Incorporation of two anthraquinonylmethyl groups into the 2'-O-positions of oligonucleotides: increased affinity and sequence specificity of anthraquinone-modified oligonucleotides in hybrid formation with DNA and RNA.

Oligonucleotide 15-mers containing one or two anthraquinonylmethyl groups at specified sugar residues have been prepared on an automated DNA/RNA synthesizer by using 5'-O-dimethoxytrityl 2'-O-(2-anthraquinonylmethyl)uridine 3'-O-(2-cyanoethyl)-N, N-diisopropylphosphoramidite. The purification of the modified oligonucleotides was done with denaturing polyacrylamide gel electrophoresis. The base compositions and the presence of anthraquinone group(s) in the oligonucleotides were verified with enzymatic digestion (snake venom phosphodiesterase and alkaline phosphatase) analysis and UV-vis spectral measurements. The UV melting behaviors indicate that all the oligonucleotides with anthraquinone group(s) can bind to both their complementary DNA and RNA in a manner similar to that of the unmodified oligonucleotide. All the oligonucleotides possessing anthraquinone group(s) have higher affinity for both DNA and RNA segments when compared with the unmodified oligonucleotide.
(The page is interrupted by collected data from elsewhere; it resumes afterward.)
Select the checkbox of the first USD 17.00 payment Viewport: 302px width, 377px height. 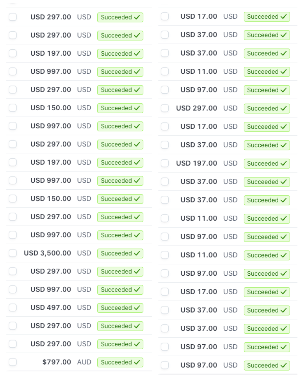(165, 16)
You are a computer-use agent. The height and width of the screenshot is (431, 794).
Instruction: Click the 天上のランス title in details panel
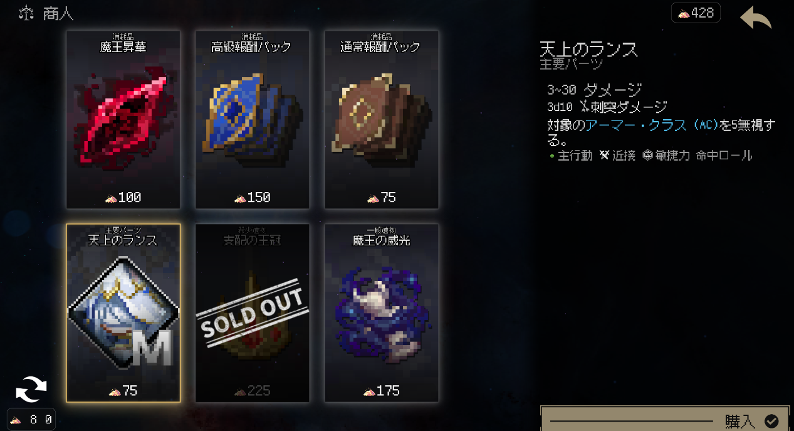(588, 49)
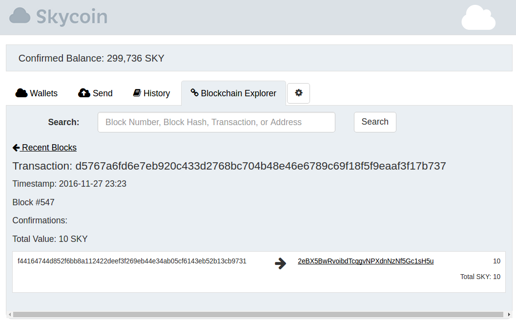Click the scrollbar's right arrow
Viewport: 516px width, 325px height.
click(x=509, y=315)
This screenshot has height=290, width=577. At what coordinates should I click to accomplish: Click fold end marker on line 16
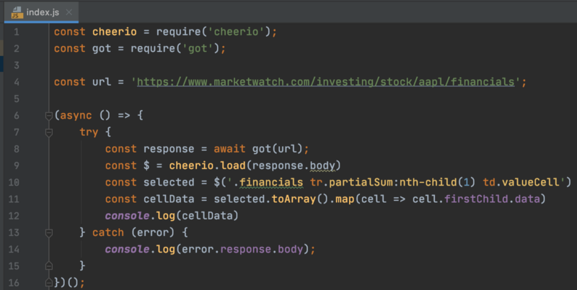click(x=49, y=282)
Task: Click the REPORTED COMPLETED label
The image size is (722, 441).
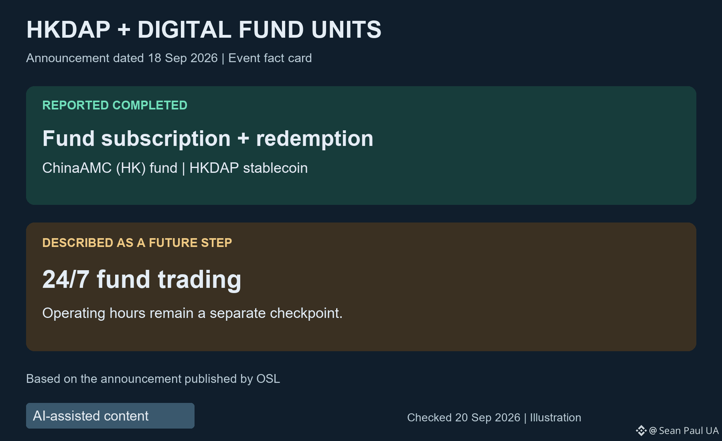Action: 115,105
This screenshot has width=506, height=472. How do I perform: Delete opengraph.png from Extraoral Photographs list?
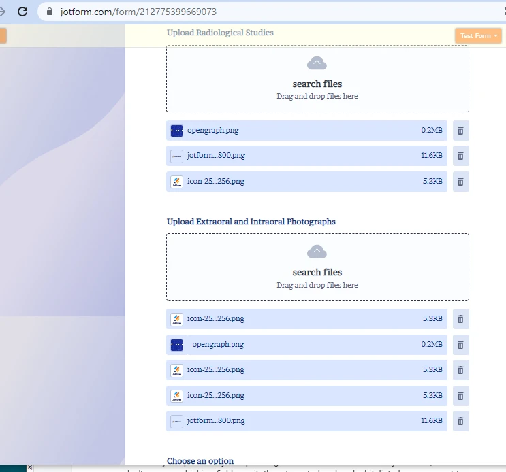460,345
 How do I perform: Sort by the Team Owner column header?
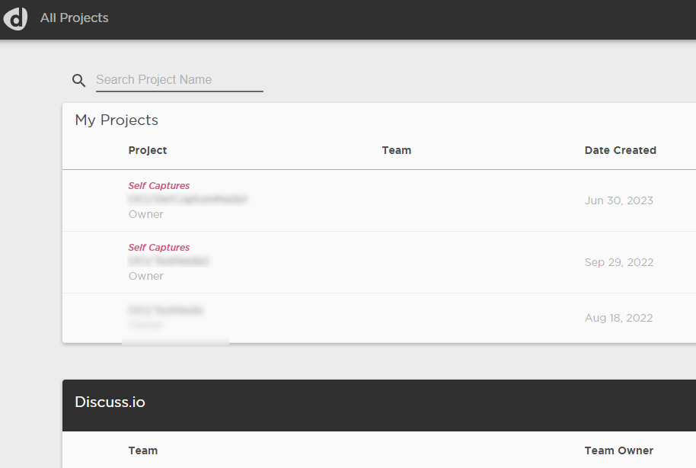pyautogui.click(x=619, y=450)
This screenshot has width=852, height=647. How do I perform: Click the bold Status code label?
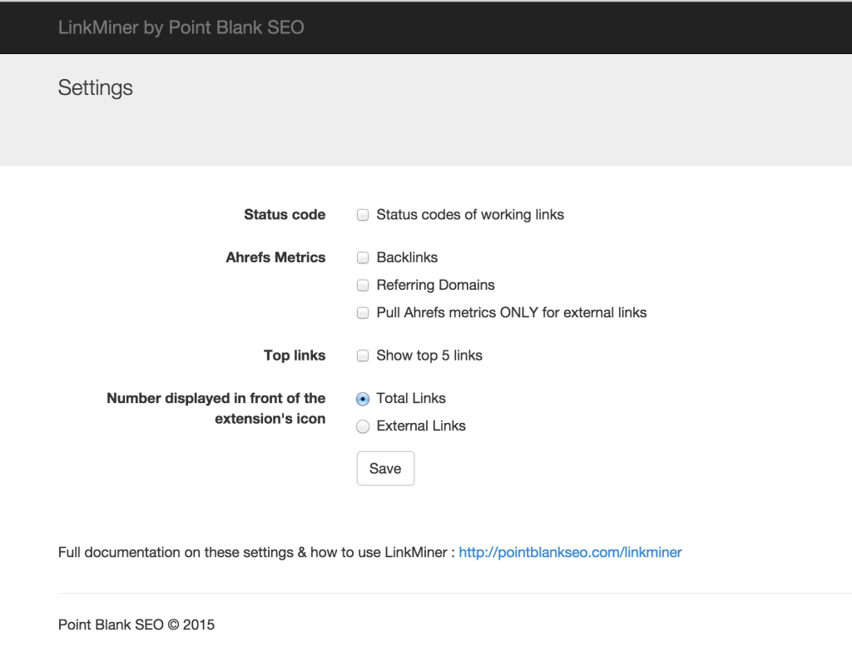(x=285, y=215)
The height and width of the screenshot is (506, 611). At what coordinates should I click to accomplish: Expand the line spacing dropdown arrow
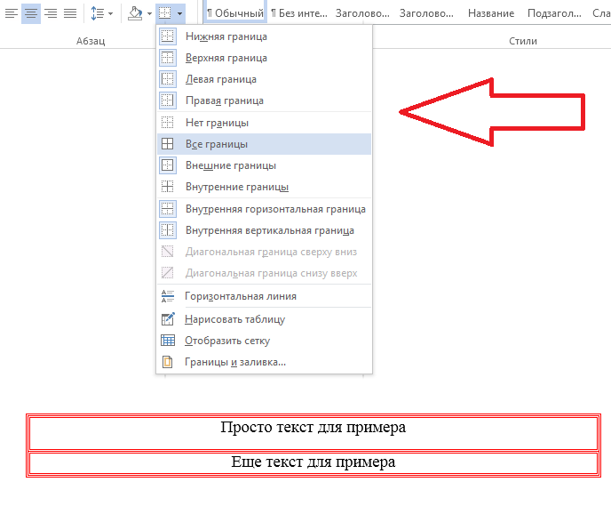(110, 14)
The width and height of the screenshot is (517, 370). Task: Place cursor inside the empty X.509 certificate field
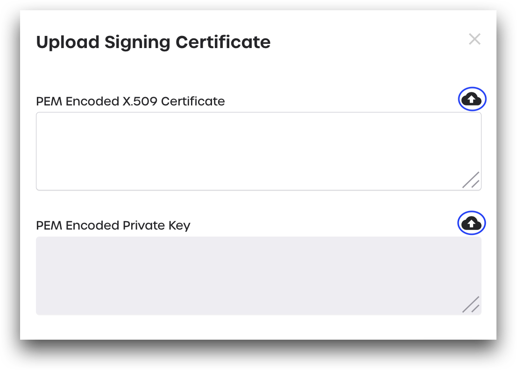pos(258,151)

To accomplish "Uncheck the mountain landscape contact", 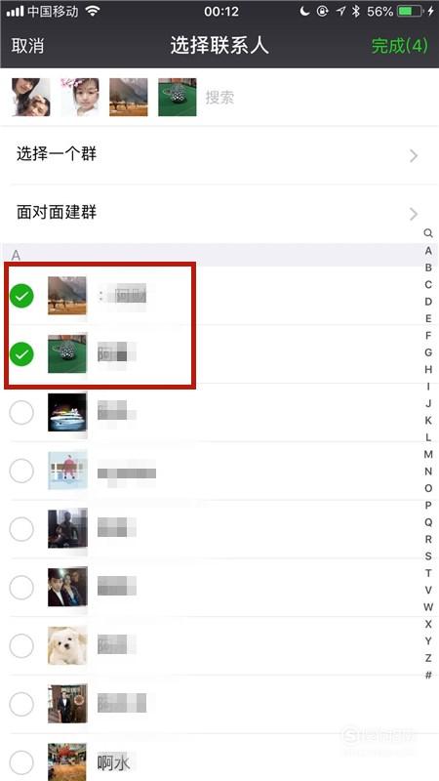I will (x=21, y=296).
The oligomer containing two anthraquinone substituents at sites separated by four nucleotides instead of six exhibits the highest affinity for both the complementary DNA and RNA. The stabilizing effect can be translated into a free energy cost of 7.1 kcal/mol for the DNA hybrid and 3.6 kcal/mol for RNA. It has been shown through mismatch/Tm studies that modification of the oligonucleotide by anthraquinone groups does not alter the sequence specificity in binding to a RNA segment.